Segunda, 8 de Setembro de 2008
De acordo com o dramaturgo irlandês Oscar Wilde, “quando os deuses querem nos punir, eles atendem às nossas preces”. Nesse sentido, o próprio autor teve a máxima comprovada mediante os escândalos que se sucederam por suas atitudes nada convencionais, depois de conquistar fama e glória no mundo artístico e literário de sua época. Entretanto, seu legado literário é inquestionável.

De fato, com relação ao ditado, você faz um esforço considerável, estuda, imagina aquele momento único, atropela os companheiros e ignora as regras, se necessário, mas não perde de vista o objetivo. Toda energia e motivação canalizada para conquistar o que você tanto almeja na vida pessoal e profissional tende a morrer no minuto seguinte com o desejo. E por tudo aquilo que havia imaginado, e levou anos para conseguir, a prática revela-se diferente.

Em muitos exemplos, o desejo atendido transforma-se em frustração absoluta. Como a ambição é desmedida e as necessidades humanas são ilimitadas, novos desafios nascem imediatamente após o atendimento da última prece. Por fim, ainda temos que nos esforçar para mantê-los vivos, além de encontrar forças e motivação para perseguir o próximo objetivo.

O emprego dos sonhos, ora existente em nossa cabeça, passa a ser um martírio no momento em que nos deparamos com ele. Tudo o que foi mencionado a respeito do cargo ou da profissão desejada, nos livros de auto-ajuda e nas revistas especializadas, muda com facilidade no momento em que passamos a ocupar a cadeira do ex-colega de trabalho, do ex-chefe ou de alguém que foi demitido pela mesma razão que pode ser usada contra nós no futuro.

O volume de dinheiro com que sonhamos a vida inteira é motivo para dor de cabeça depois de conquistado. Não sabemos o que fazer com ele, e pior ainda, nossa ansiedade e insegurança tornam-se perturbadoras pelo simples medo de perdê-lo considerando que somos vítimas de todo tipo de aproximação indesejada, falsas amizades, abordagens inesperadas e achaques de toda ordem para os quais não temos a mínima habilidade de lidar.
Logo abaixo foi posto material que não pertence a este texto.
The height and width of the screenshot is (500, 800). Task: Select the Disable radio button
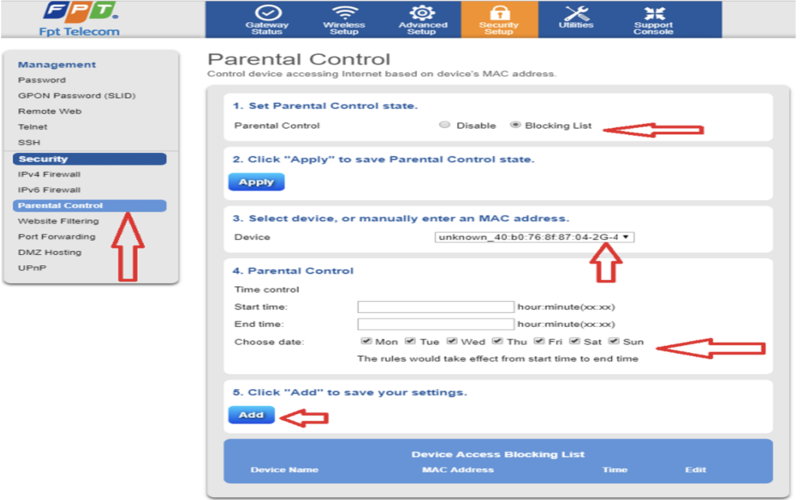coord(444,124)
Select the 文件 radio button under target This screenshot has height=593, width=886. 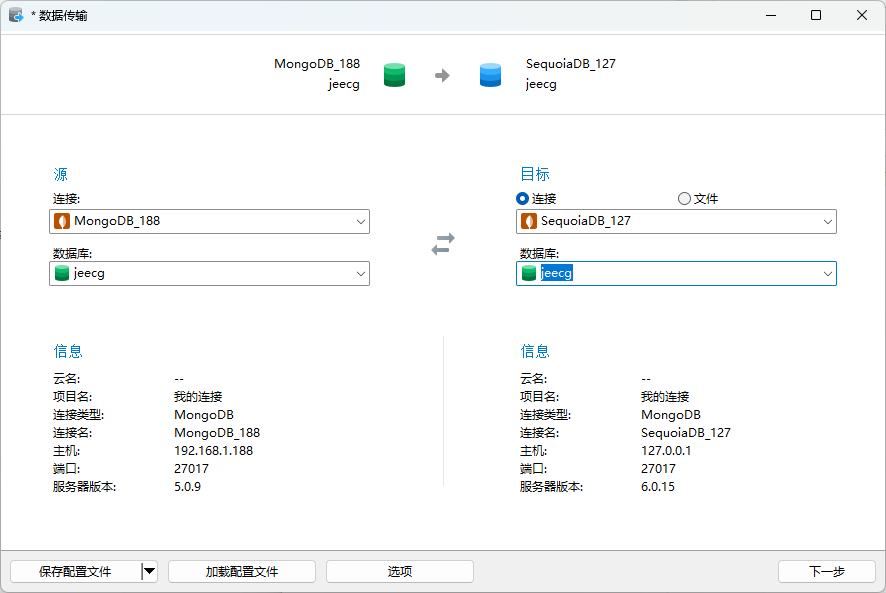(685, 199)
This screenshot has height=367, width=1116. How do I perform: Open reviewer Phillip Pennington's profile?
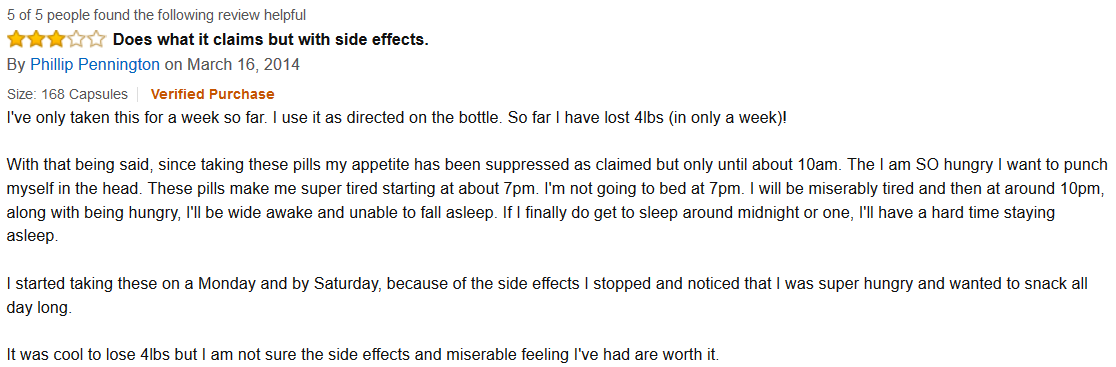click(x=95, y=65)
A mulher do próximo é sempre mais atraente, mais inteligente, mais elegante, mais bonita e mais sexy até o dia em que nos engraçamos com ela. Com a beleza e a sensualidade surgem as discussões, as mentiras, a extravagância, a falta de consistência, a traição, a ruína, por vezes, a morte. Apesar do risco, prevalece o impulso. Somos criaturas moldadas pela mão dura da vida, cujo instinto primitivo se revela facilmente ao menor sinal de vacilo.

Toda coisa tem dois lados: um bom e um mau. Não se pode lutar contra isso, para o nosso próprio bem. “Nenhum homem teve jamais uma ponta de orgulho que não lhe fosse prejudicial”, segundo Edmund Burke, filósofo e político irlandês, portanto, não podeis fazer o mal sem padecê-lo. É a lei da compensação.

Nossa inconsistência faz com que imaginemos que poder, dinheiro e status são coisas admiráveis. Contudo, o presidente da empresa pagou caro pelo cargo mais desejado. Custou-lhe, no mínimo, o direito de ir e vir despreocupado pelas ruas, a paz de espírito, a qualidade de vida, a alegria do convívio familiar.

A grama do vizinho é sempre mais verdinha, entretanto, se tivermos a oportunidade de experimentá-la, podemos senti-la amarga, áspera, muito distante daquilo que imaginamos. Somente quando isso ocorrer saberemos dar valor para os bens que são nossos de verdade, aqueles que são amealhados com base em nossa conduta ética e moral.

Você nunca saberá exatamente o que se passa do outro lado, portanto, não critique, não cobice, não prejulgue nem tire conclusões precipitadas a respeito do que você não faz a mínima idéia de como funciona. Seja grato pelo que você tem e não deixe de perseguir a felicidade nas pequenas coisas. Não pergunte a si próprio se você é feliz, caso contrário, você deixará de sê-lo.

As palavras de Friedrich Hölderlin, poeta e romancista alemão, encerram a nossa lição: “o homem é um Deus quando sonha e um mendigo quando reflete; e, quando o entusiasmo acaba, ele fica ali parado, como um filho desgarrado, expulso da casa paterna, observando o miserável centavo que a compaixão jogou em seu caminho”. Pense nisso e seja feliz.